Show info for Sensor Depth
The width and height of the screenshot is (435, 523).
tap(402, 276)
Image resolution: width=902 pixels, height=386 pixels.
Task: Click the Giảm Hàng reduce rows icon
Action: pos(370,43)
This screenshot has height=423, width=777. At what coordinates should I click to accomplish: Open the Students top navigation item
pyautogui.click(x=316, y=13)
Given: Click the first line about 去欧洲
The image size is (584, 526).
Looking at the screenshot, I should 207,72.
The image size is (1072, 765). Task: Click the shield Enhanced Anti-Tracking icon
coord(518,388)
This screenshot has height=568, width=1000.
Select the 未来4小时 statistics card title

==

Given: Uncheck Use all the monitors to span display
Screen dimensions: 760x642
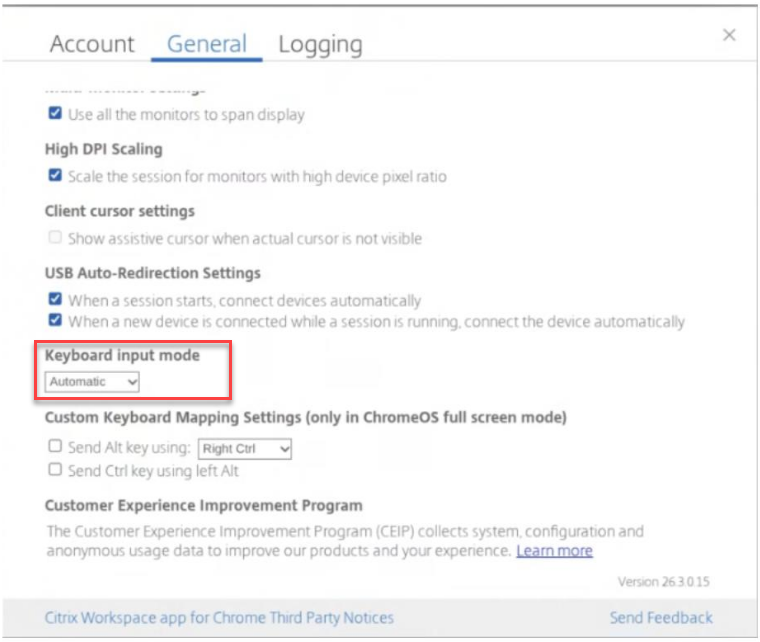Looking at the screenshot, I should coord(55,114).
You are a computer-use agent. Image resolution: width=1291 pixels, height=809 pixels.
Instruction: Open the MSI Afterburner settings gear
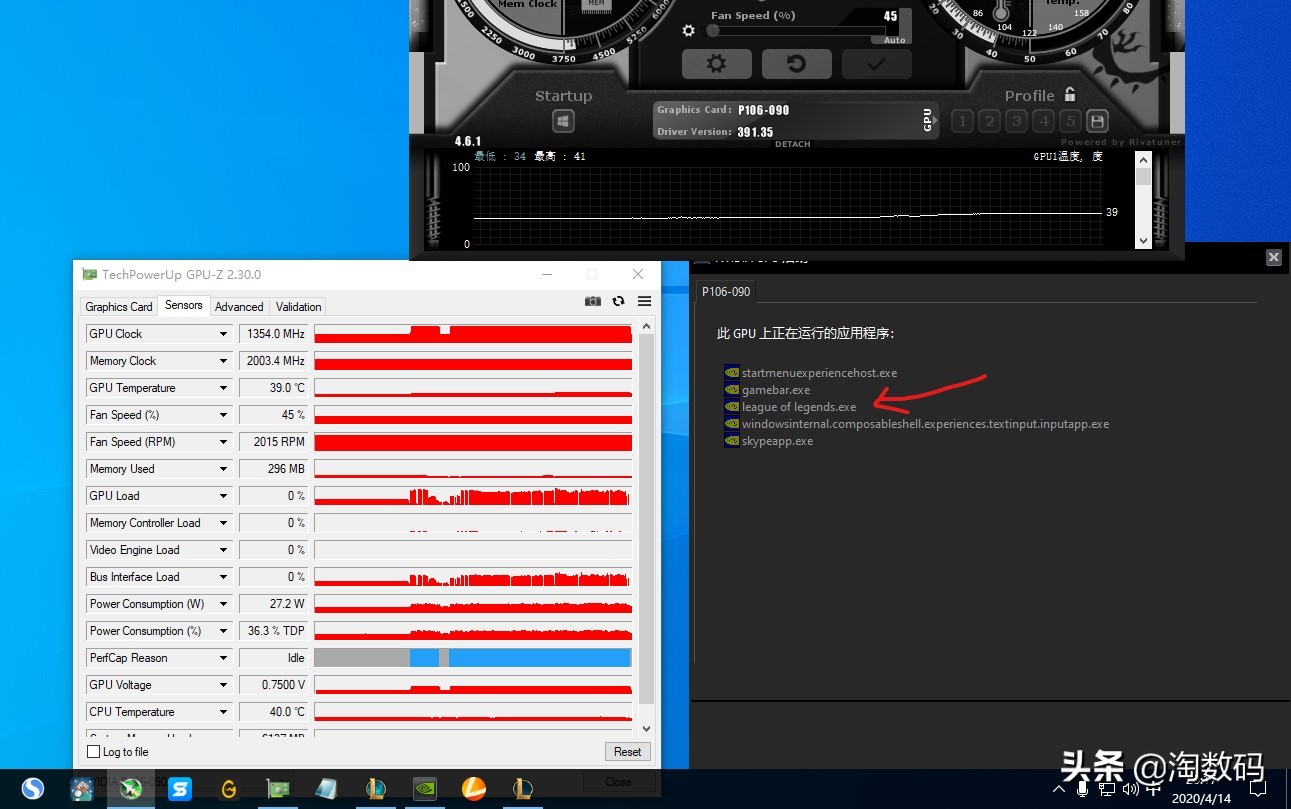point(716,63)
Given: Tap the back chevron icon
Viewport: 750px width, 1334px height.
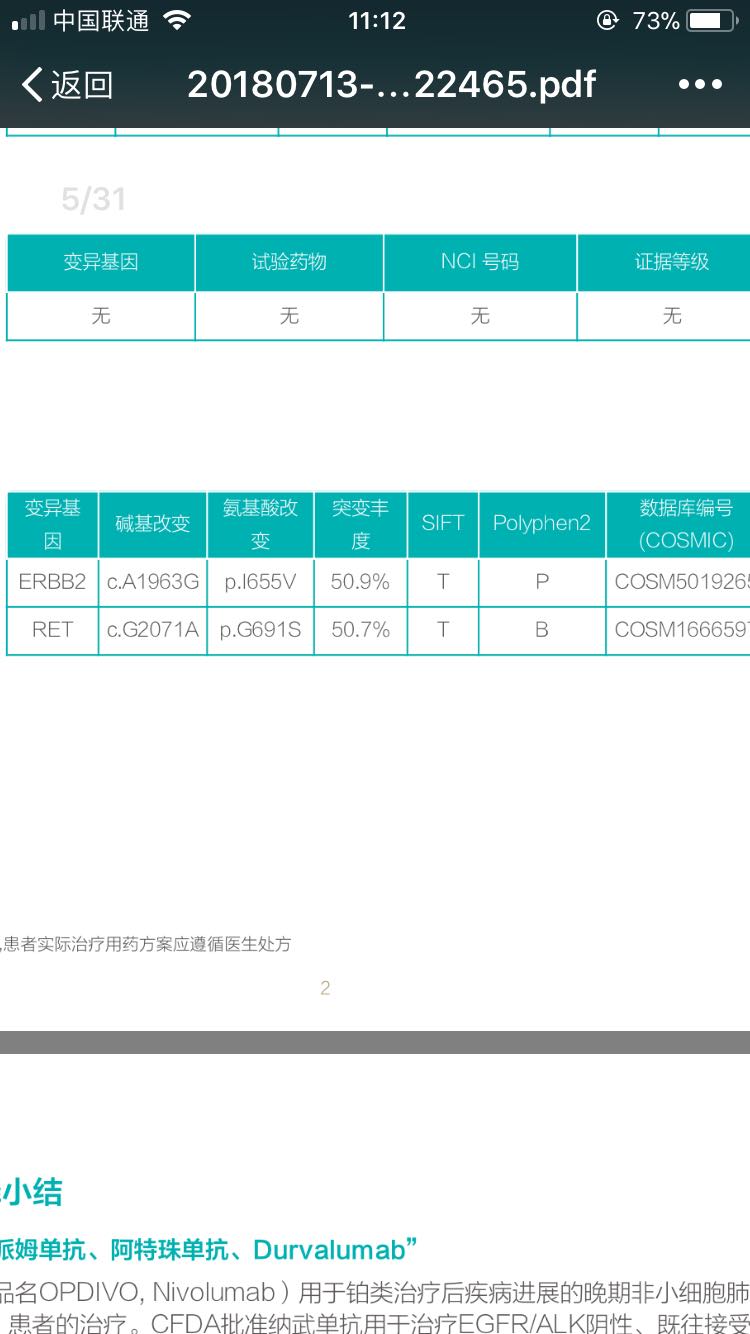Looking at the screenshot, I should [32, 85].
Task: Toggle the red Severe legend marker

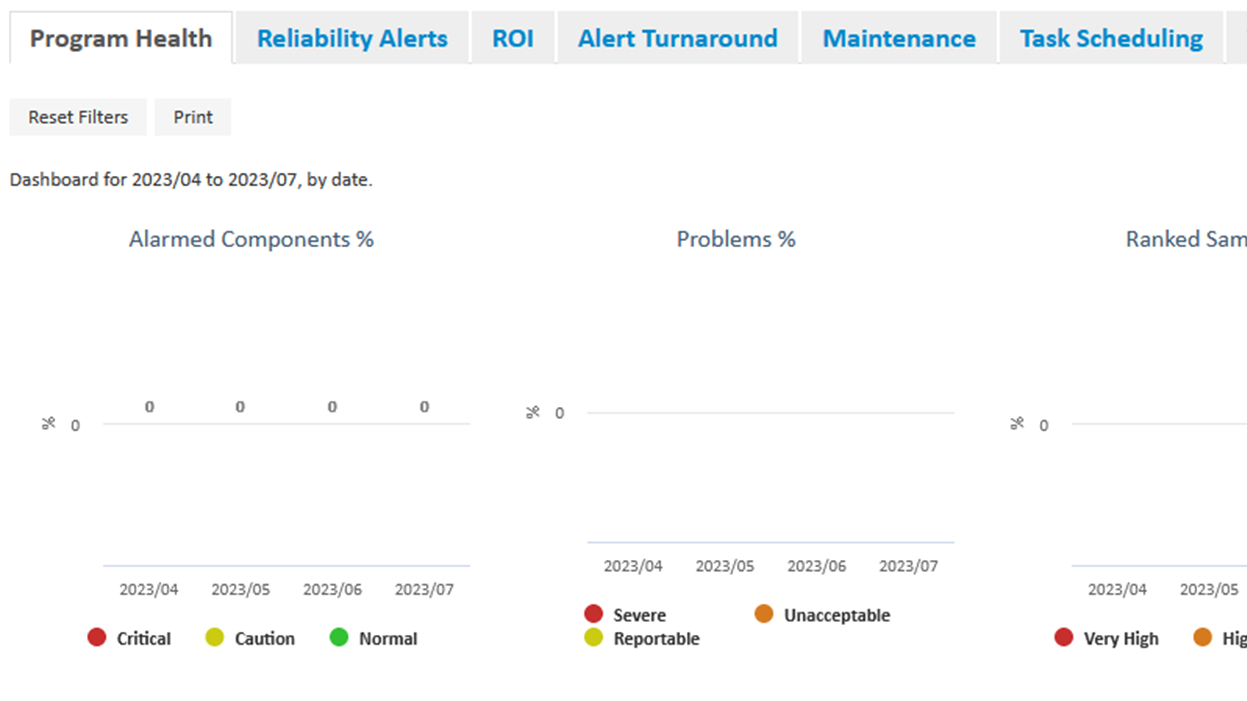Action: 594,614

> _Task_
Everything from the line with "This screenshot has height=423, width=777." through the line with "Select the 未来4小时 statistics card title" should be written out exactly as it appears above, end lines included, and nothing outside that range.

> _Result for this task_
This screenshot has height=423, width=777. At what coordinates should I click to accomplish: Open the Students top navigation item
pyautogui.click(x=316, y=13)
Given: Click the first line about 去欧洲
The image size is (584, 526).
Looking at the screenshot, I should 207,72.
The image size is (1072, 765). Task: Click the shield Enhanced Anti-Tracking icon
coord(518,388)
This screenshot has height=568, width=1000.
Select the 未来4小时 statistics card title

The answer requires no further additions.